Что тут скажешь? И правда ведь, запомнить не может элементарного.
— Ты в чулане давно не сидела? — кивает он в сторону подсобки, где тетя Наташа, наша уборщица, хранит инвентарь.
Там, кстати, ни зги не видно, невкусно пахнет и как в гробу — тихо. Не то чтобы я часто лежала в гробах, но во всяком случае так кажется.
— Не надо в чулан. Умоляю, Тимур, — шепчу едва слышно.
Опускаю взгляд на широкую грудь, к которой, оказывается, все еще прижата. Замираю, улавливая малейшие ощущения в теле. Они… приятные.
Я вздрагиваю. Мы будто оба как-то разом понимаем, что стоим посреди отделения практически в обнимку.
— Черт, — цедит Бойцов сквозь зубы. — Пошли, — тянет за локоть.
— Что вы еще придумали?
Он невозмутимо на меня посматривает:
— Пока ничего, Валерия. О своем наказании ты узнаешь позже.
Закатываю глаза. У него еще и фантазии нет?
— А пока тебя ждет подарок, — произносит Тимур безразлично. — Шевели ногами.
— Подарок?
— Ты забыла, какой завтра праздник?
Черт.
— Боже, только не говорите, пожалуйста, что будете поздравлять меня с Международным женским днем.
— А что здесь такого? Ты в нашем отделе единственная дама.
Это правда. Среди оперативников девушек больше нет, как ни странно. Неужели им нравится бумажки в штабе перебирать?
— Зачем превращать праздник, который задумывался как символ борьбы за равноправие, в очередной День всех влюбленных? Дарить цветы, подарки? Относиться к женщине как к украшению?
Бойцов усмехается, но слушает с интересом.
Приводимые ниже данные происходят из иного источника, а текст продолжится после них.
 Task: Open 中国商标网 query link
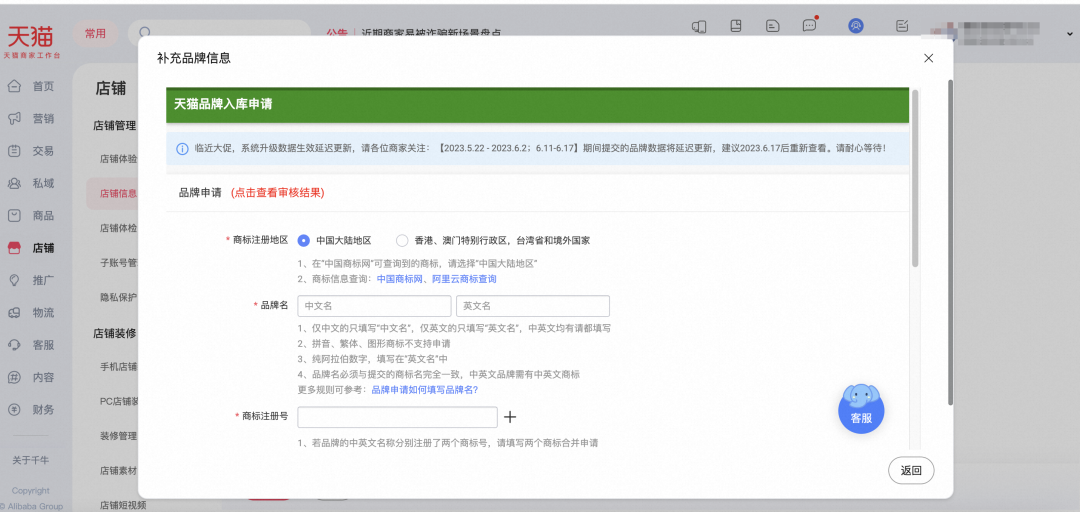(401, 279)
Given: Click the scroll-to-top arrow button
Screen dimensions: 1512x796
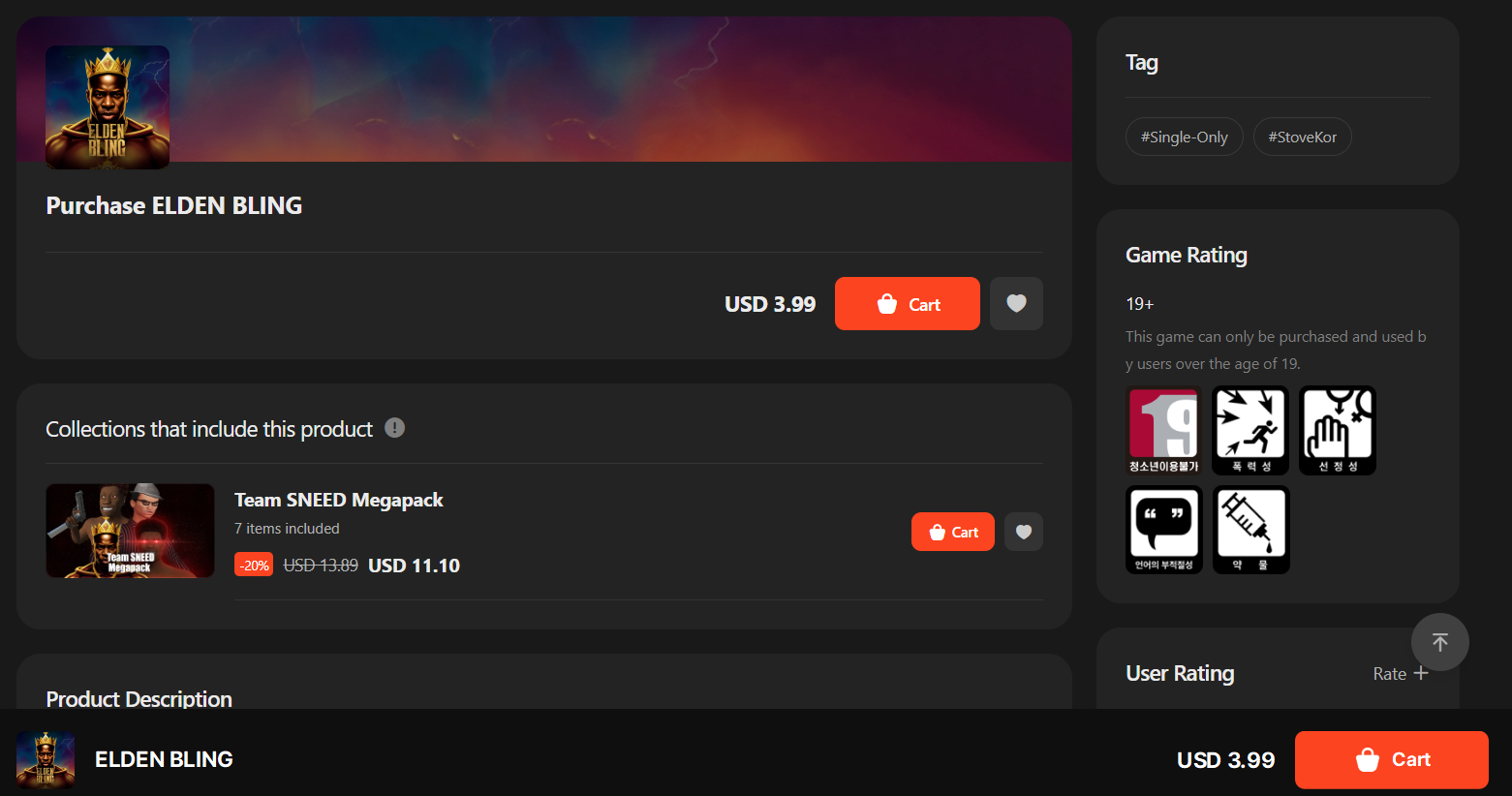Looking at the screenshot, I should (1440, 642).
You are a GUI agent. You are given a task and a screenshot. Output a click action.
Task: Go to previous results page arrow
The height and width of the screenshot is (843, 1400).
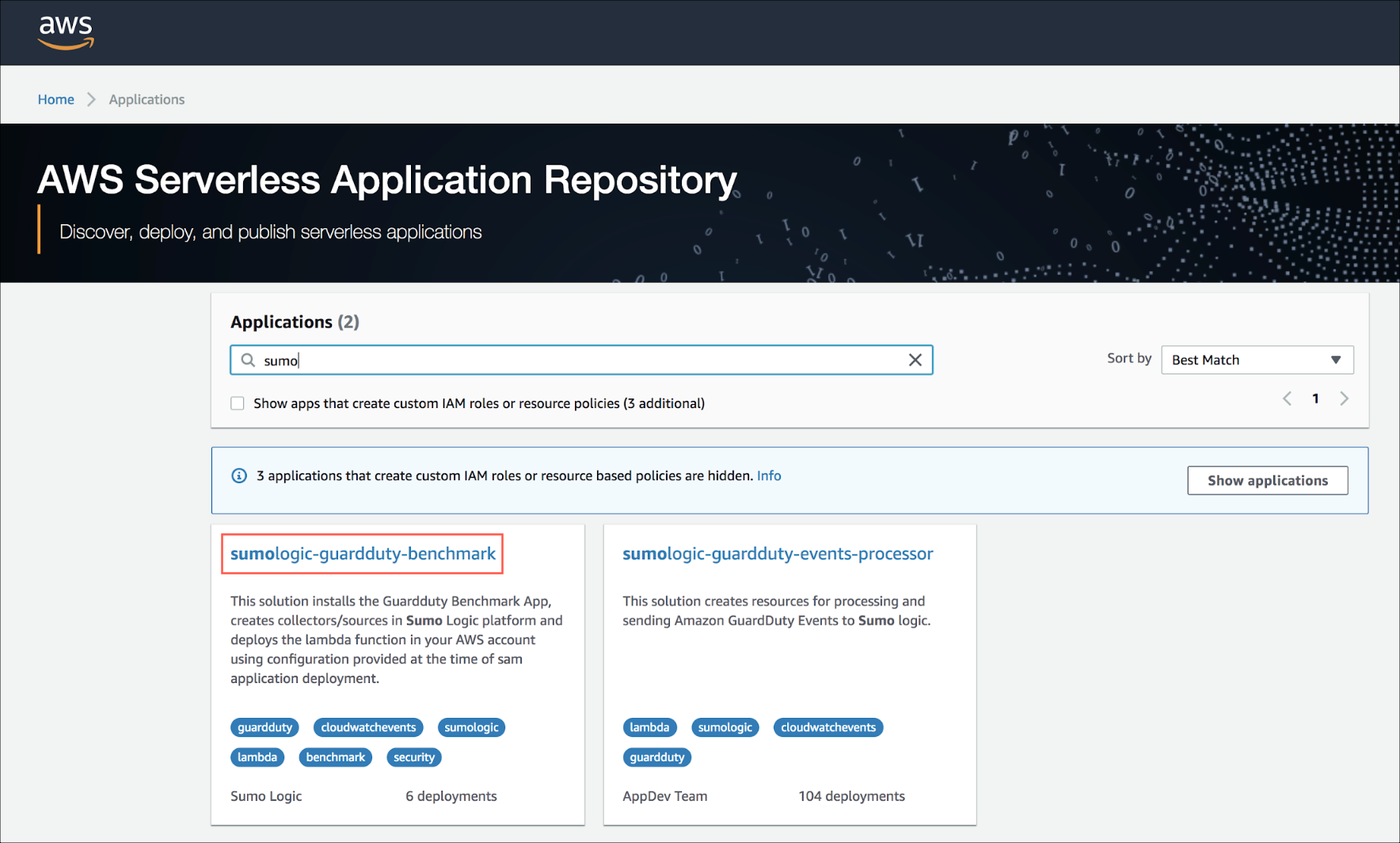click(x=1287, y=399)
Идя по лестнице и волоча меня за собой, начинает рассуждать:
— Ты не спрашивала у меня разрешения, но все равно говоришь, Валерия. К тому же, замечу, делаешь это, подняв глаза. — Сам придумал, сам смеется. — Вам, фенистилкам, определенно есть что отметить восьмого марта. Не скромничайте.
— Вы конченый шовинист, Тимур Иванович! — с отвращением объявляю я.
— Пошли-пошли, парни приготовили тебе подарок. Засунешь его в рот, чтобы много не болтать. Может, подобреешь.
— Я злая, по-вашему?
Это он еще мою маму не видел…
Бойцов на вопрос не отвечает. Что очень подозрительно, но обо всем забываю, когда он открывает тяжелую дверь.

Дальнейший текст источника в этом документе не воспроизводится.